Set Theoretic Explanation of Existence of Convergent Sequence

Question

Suppose that we have some set $A \subseteq \mathbb R$ whose infimum is $m$. Now, generally, we simply say that in such a situation, there is a sequence $\{a_n\}_{n \in \mathbb N} \subseteq A$ which converges to $m$. However, is there a way to prove this statement with ZF axioms? I want to say that with ZFC, we should use Axiom of Choice to give a function $f: \mathbb N \mapsto a_n$ with $a_n \in A \cap B_{1/n}(m)$ where $B_\epsilon(a)$ is the $\epsilon$-ball around $a$. This certainly suffices, but presentation of mathematics generally distinguishes proofs which require the Axiom of Choice versus those which don't, so I'm thinking I might be overlooking a proof which uses only ZF.

Answer 1

Some choice is needed for this claim.

Suppose that $D'$ is a Dedekind finite infinite set of reals, meaning that it has no countable subsets (there are models of $\mathsf{ZF}$ where such things exist). Such a set must have an accumulation point, call it $p$, and we can assume wlog that $p$ is an accumulation point of $D=D'\cap(p,\infty)$ (by replacing $D'$ with $-D'$ and $p$ with $-p$ if needed). Now $p=\inf D$, but no sequence in $D$ can converge to $p$, since all sequences in $D$ are eventually constant (otherwise the image of a sequence which is not eventually constant would be a countable subset of $D$, hence of $D'$, which was Dedekind finite).

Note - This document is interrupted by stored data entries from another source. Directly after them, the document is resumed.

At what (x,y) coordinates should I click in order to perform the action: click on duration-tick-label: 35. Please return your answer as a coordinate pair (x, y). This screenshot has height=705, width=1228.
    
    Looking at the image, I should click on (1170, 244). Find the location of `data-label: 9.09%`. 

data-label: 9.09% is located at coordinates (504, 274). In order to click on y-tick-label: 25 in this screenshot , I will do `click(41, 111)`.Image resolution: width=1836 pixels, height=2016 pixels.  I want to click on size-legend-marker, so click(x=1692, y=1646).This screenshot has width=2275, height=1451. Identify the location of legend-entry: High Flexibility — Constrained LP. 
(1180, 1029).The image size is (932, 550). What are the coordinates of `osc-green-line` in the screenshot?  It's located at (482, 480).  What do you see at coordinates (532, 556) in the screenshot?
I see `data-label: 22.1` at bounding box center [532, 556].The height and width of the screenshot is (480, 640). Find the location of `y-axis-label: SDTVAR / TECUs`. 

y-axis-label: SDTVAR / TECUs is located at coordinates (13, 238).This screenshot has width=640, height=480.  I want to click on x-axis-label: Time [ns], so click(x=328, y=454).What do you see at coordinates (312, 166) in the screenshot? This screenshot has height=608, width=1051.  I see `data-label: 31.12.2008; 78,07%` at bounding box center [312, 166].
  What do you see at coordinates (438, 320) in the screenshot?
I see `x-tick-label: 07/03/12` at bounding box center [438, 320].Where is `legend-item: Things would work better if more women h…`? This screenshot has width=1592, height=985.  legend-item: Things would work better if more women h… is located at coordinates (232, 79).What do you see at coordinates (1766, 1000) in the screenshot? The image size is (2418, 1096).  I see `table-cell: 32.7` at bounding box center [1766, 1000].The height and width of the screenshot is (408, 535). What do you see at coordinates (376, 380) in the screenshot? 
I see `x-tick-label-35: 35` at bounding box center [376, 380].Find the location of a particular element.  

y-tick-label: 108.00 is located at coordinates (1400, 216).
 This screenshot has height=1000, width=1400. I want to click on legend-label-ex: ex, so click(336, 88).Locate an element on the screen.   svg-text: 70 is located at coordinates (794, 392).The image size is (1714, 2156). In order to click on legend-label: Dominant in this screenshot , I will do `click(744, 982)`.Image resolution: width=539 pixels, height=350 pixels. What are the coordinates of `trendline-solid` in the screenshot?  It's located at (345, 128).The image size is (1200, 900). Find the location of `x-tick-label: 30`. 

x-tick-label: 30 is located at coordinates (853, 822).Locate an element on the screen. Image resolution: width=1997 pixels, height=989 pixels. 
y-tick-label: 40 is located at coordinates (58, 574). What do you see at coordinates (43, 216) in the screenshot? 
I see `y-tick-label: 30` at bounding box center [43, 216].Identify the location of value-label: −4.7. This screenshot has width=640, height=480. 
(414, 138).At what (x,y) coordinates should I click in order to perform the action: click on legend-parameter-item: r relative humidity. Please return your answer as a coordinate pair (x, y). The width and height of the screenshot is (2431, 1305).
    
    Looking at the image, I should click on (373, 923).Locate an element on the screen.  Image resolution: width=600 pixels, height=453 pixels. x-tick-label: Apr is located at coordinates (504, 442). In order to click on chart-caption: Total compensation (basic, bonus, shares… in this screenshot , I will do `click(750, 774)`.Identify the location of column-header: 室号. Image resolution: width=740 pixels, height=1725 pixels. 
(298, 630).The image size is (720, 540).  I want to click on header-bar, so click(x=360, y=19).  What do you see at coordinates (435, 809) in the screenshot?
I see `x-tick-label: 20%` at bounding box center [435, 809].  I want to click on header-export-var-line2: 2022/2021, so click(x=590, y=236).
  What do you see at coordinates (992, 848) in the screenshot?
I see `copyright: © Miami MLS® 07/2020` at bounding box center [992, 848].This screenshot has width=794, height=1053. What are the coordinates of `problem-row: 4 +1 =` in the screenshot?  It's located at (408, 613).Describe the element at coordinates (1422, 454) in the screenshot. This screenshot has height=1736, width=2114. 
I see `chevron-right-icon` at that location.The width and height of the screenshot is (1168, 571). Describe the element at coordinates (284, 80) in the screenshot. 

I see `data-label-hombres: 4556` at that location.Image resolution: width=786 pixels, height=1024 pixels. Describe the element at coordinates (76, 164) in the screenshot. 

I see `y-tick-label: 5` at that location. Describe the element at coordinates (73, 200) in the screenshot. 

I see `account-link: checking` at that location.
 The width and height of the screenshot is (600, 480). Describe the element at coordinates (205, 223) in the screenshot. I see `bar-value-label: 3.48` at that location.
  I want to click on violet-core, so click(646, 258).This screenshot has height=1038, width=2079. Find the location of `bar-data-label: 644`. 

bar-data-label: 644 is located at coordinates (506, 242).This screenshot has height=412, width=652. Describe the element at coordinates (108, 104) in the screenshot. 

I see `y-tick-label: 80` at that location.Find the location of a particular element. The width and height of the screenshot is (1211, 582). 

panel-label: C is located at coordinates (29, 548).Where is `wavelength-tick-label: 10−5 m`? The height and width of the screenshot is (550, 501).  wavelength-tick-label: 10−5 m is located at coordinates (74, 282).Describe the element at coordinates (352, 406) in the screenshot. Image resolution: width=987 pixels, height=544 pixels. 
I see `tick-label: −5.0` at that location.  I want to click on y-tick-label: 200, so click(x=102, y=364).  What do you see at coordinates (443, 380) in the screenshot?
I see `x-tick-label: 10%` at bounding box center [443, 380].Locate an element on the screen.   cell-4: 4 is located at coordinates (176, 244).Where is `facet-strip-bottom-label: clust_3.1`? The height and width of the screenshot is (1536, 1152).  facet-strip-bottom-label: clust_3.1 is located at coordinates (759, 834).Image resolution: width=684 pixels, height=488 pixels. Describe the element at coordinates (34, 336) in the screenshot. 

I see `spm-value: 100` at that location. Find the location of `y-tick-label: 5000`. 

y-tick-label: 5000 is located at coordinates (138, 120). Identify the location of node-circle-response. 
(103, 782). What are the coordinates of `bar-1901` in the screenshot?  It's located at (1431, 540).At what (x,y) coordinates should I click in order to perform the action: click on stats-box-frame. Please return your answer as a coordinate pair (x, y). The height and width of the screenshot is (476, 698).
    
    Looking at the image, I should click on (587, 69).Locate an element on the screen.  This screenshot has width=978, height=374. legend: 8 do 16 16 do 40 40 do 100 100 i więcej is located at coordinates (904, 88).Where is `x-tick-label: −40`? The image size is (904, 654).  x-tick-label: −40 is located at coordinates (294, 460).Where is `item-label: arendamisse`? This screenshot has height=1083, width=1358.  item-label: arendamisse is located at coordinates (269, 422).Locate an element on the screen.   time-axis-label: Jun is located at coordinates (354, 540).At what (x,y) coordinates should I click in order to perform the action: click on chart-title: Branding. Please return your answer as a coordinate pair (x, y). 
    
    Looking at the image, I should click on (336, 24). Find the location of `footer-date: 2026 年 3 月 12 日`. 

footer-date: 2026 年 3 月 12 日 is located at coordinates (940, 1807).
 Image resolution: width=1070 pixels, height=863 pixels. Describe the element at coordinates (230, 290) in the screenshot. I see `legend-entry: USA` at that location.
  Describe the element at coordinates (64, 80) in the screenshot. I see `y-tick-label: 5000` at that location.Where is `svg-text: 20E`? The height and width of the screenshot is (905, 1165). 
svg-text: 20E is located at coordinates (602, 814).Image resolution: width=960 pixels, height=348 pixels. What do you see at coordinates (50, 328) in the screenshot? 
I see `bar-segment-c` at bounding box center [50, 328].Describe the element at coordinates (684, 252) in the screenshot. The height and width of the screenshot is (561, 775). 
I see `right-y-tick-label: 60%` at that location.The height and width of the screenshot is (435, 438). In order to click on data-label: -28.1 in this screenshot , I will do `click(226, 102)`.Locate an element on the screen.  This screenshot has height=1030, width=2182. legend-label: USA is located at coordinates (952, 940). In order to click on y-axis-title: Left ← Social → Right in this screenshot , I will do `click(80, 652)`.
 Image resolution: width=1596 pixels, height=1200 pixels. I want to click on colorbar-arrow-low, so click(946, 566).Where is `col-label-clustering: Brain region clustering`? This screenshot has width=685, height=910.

On the other this claim is provable from $\mathsf{ZF}+\mathsf{AC}_\omega$, the axiom of countable choice, and the more general claim that if $X$ is a metric space and $p\in X$ is an accumulation point of $D\subseteq X$, then there is a sequence in $D$ converging to $p$ is actually equivalent to the axiom of countable choice over $\mathsf{ZF}$.